*Work order*. Would you please state how many lines in the entries contain the word "computer"? Only the number should be given.

▼

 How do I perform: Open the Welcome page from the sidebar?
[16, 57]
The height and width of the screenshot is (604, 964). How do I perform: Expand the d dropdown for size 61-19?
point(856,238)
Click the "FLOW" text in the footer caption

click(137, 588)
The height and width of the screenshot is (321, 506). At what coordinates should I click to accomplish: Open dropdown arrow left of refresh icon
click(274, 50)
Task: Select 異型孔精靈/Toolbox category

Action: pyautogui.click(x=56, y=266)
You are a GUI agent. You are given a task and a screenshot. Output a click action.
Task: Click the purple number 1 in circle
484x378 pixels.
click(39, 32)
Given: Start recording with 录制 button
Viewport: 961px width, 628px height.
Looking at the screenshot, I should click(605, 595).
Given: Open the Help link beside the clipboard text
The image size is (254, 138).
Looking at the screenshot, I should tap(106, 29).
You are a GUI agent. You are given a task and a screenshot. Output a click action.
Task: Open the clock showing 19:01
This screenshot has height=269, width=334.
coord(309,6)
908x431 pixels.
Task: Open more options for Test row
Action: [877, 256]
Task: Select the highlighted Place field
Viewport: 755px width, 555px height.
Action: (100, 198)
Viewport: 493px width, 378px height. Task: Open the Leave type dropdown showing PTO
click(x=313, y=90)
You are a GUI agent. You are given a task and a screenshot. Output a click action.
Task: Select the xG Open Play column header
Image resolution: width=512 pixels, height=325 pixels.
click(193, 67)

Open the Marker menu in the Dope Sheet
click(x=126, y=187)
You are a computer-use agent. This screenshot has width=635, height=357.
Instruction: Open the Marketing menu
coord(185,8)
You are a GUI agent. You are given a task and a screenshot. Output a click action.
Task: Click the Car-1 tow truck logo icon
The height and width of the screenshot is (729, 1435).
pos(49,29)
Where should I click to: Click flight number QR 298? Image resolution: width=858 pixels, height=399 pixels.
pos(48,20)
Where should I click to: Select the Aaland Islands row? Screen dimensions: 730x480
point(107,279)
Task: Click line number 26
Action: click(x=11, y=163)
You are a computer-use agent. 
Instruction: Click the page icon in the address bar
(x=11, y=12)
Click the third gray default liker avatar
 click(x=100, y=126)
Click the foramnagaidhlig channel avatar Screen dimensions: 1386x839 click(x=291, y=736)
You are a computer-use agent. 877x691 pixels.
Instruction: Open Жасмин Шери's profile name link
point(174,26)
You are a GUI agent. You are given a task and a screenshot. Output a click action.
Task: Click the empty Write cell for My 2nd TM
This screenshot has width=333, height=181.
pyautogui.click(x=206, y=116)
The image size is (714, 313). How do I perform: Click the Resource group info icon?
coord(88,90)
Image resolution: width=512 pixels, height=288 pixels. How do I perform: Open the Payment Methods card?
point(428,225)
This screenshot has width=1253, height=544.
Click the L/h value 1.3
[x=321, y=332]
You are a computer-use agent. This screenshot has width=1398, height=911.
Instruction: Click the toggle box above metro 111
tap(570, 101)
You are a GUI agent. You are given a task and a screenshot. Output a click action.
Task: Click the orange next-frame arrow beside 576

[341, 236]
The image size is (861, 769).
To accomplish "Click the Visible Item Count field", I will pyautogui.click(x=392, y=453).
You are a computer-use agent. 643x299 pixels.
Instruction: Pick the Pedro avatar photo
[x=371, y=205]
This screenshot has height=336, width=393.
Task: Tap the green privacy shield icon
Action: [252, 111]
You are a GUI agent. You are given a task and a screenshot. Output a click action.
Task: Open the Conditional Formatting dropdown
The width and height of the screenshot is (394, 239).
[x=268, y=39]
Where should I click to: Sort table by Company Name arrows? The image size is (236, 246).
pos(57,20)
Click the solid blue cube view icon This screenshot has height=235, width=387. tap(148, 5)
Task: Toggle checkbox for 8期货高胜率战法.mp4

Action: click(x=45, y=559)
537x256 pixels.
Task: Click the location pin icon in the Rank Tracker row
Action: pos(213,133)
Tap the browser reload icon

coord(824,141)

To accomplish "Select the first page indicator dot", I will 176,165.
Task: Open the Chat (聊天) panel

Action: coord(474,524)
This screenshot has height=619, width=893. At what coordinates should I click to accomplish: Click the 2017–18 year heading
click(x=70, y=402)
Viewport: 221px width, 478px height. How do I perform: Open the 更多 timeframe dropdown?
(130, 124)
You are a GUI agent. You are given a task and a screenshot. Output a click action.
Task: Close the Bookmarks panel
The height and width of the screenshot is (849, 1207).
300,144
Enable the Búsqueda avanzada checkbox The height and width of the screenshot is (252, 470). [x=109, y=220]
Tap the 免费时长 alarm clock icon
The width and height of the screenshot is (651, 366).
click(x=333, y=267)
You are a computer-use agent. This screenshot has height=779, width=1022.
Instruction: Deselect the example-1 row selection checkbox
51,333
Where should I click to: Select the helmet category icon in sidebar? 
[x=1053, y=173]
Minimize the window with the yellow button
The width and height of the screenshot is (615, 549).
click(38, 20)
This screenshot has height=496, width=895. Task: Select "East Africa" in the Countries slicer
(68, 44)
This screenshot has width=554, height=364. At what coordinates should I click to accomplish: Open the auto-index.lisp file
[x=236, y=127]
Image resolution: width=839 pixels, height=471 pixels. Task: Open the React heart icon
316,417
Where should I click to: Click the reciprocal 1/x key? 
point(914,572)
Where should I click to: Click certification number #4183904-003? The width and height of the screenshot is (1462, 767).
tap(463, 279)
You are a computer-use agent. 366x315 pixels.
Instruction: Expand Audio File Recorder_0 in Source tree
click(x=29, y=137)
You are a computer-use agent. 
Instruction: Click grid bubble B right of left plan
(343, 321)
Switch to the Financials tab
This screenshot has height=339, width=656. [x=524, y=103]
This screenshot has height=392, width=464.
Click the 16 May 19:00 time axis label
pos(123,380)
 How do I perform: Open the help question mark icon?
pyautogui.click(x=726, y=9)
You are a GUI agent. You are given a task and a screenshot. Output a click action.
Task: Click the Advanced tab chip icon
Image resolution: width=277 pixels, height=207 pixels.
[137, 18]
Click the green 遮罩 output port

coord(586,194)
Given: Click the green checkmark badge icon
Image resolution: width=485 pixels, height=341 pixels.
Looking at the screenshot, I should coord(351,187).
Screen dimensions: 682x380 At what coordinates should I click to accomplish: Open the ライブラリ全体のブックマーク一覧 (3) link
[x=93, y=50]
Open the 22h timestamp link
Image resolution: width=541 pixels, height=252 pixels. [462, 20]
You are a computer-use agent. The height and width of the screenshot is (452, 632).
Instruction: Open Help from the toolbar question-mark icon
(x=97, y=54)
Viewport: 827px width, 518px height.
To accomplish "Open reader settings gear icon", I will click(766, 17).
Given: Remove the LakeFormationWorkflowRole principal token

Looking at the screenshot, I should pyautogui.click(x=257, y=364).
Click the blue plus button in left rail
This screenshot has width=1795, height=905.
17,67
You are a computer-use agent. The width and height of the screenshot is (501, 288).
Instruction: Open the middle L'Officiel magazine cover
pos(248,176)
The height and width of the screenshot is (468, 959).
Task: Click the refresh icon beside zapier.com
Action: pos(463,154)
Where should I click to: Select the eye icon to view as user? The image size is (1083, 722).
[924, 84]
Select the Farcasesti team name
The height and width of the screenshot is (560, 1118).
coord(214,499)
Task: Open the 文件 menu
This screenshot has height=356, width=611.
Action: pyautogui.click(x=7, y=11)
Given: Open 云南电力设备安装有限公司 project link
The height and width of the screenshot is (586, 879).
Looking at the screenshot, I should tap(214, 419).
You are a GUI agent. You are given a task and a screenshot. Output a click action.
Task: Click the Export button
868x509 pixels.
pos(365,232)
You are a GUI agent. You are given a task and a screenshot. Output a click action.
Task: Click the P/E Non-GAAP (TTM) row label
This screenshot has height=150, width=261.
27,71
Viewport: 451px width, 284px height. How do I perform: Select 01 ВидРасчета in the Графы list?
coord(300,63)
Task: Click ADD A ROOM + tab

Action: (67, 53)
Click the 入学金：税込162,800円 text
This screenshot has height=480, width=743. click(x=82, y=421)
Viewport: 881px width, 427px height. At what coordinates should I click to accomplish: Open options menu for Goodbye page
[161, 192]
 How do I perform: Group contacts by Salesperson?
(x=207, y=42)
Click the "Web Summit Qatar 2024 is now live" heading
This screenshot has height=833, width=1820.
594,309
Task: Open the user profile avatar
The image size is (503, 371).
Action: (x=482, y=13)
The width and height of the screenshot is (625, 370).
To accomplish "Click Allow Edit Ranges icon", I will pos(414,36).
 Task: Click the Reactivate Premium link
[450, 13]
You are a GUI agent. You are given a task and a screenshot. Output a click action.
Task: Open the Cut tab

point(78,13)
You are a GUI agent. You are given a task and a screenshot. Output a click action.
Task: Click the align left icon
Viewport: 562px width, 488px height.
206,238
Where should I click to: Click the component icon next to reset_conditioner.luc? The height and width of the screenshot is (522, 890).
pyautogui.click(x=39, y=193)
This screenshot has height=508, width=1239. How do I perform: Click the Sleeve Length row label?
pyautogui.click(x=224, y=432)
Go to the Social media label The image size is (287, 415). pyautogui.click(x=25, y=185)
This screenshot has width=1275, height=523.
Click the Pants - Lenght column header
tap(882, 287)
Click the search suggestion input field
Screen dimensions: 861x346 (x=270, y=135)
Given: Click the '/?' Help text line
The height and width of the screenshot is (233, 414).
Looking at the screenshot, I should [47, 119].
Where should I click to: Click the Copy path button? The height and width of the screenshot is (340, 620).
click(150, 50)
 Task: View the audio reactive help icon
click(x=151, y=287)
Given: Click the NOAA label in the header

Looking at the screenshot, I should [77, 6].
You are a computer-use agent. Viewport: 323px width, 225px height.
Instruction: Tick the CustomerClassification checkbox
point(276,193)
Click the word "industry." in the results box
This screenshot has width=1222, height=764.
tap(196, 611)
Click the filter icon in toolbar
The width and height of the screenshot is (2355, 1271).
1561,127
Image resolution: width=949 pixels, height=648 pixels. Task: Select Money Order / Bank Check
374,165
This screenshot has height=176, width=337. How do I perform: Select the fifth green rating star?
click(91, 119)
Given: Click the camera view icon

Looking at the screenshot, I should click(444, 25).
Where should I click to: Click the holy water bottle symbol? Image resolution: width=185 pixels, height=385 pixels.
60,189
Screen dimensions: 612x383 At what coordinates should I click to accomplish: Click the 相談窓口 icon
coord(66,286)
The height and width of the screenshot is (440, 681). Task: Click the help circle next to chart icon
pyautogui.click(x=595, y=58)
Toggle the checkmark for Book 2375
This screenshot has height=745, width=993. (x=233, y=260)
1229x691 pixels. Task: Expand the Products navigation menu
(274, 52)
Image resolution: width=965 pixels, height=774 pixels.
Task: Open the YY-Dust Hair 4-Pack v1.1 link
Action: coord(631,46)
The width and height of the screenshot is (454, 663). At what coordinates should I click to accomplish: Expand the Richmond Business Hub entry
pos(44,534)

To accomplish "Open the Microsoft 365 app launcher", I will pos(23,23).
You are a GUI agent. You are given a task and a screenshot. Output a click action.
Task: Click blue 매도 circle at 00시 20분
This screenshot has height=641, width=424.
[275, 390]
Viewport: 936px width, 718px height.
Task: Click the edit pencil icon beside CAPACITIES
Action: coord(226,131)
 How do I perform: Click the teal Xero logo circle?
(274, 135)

▲

*Answer to the exercise*. 11